Model 2: there's a normal-ish distribution of how happy you'll be with different people: some people you'd be very unhappy with, many people you'd be vaguely-ok with, some people you'd be very happy with.

With a normal distribution the tails are very light. Imagine lining up 100 people in a row from the person least-compatible to most-compatible with you. The amount of benefit you get from going from the 50th-best person to the 20th-best is the same as the benefit of going from the 20th-best to the 5th-best, and the same as going from the 5th-best to the 2nd-best (roughly).

But the difficulty of getting that improvement increases each time: it's 2.5x harder to find the 20th best than the 50th best, and 4x harder to find the 5th best than the 20th best, and 8x harder to find the 2nd best than the 5th best.

Unlike the first model, it doesn't make sense to marry the first random person you meet: you really will be happier with your 5th-best person than your 20th-best. But if you're already dating your 5th-best, is it really worth holding out to find your 2nd-best? It depends on your values but I would argue "probably not", given the search costs and the risk of ending up alone.

I think this is, ultimately, the model that most modern WEIRDos have about dating, but would be interested to hear if you think otherwise.


Model 3: There's an extremely fat-tailed distribution of how happy you'll be with different people: the best person for you is meaningfully better than even the second-best person, let alone the 5th-best.

This is the "soulmate" or "one true love" model of relationships.

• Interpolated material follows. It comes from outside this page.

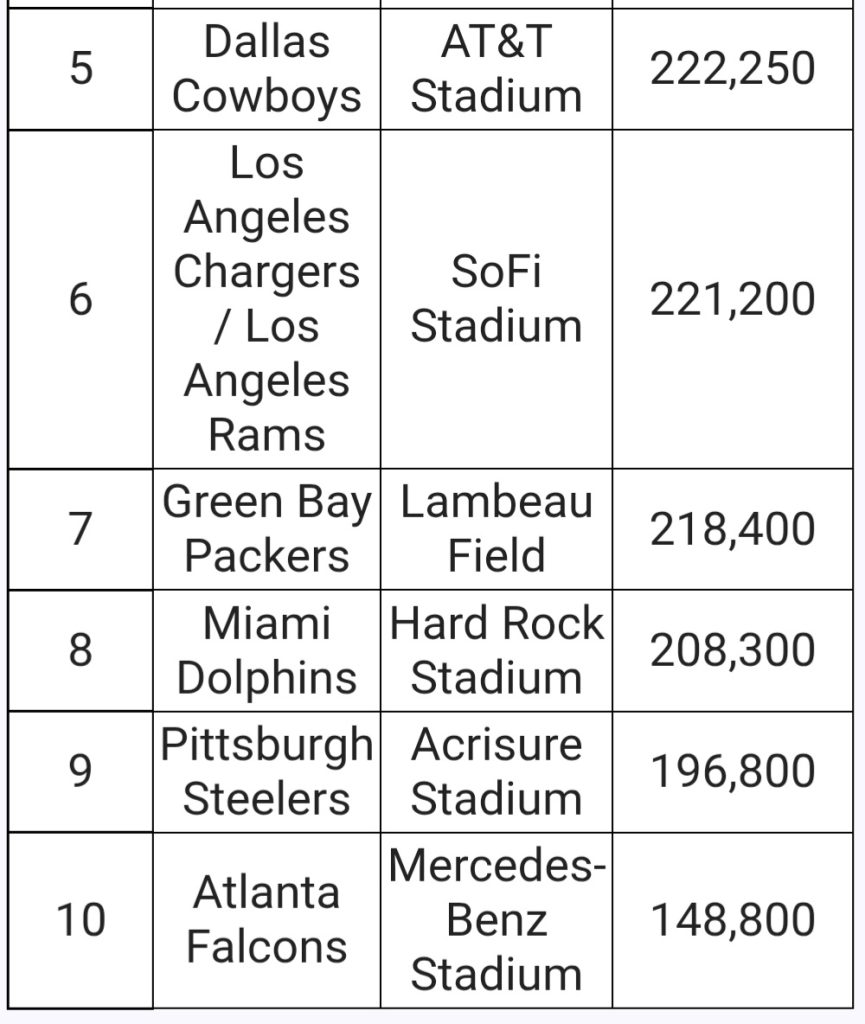The width and height of the screenshot is (865, 1024).
Task: Select the Atlanta Falcons cell
Action: pyautogui.click(x=266, y=920)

Depending on the numbers, it probably does imply that even if you're currently dating the 2nd-best person for you, it can be worth the trouble to break up and keep searching for the 1st-best, because the happiness that awaits you is beyond comprehension.


The three models have very meaningful implications for how you should live your dating life: from "marry the first person you meet within the top half-ish of your distribution" to "probably hold out for someone 90th percentile or above, but don't fret about getting 99th" to "it is actually very important whether you marry your 99th percentile or 99.9999th percentile person, good luck!"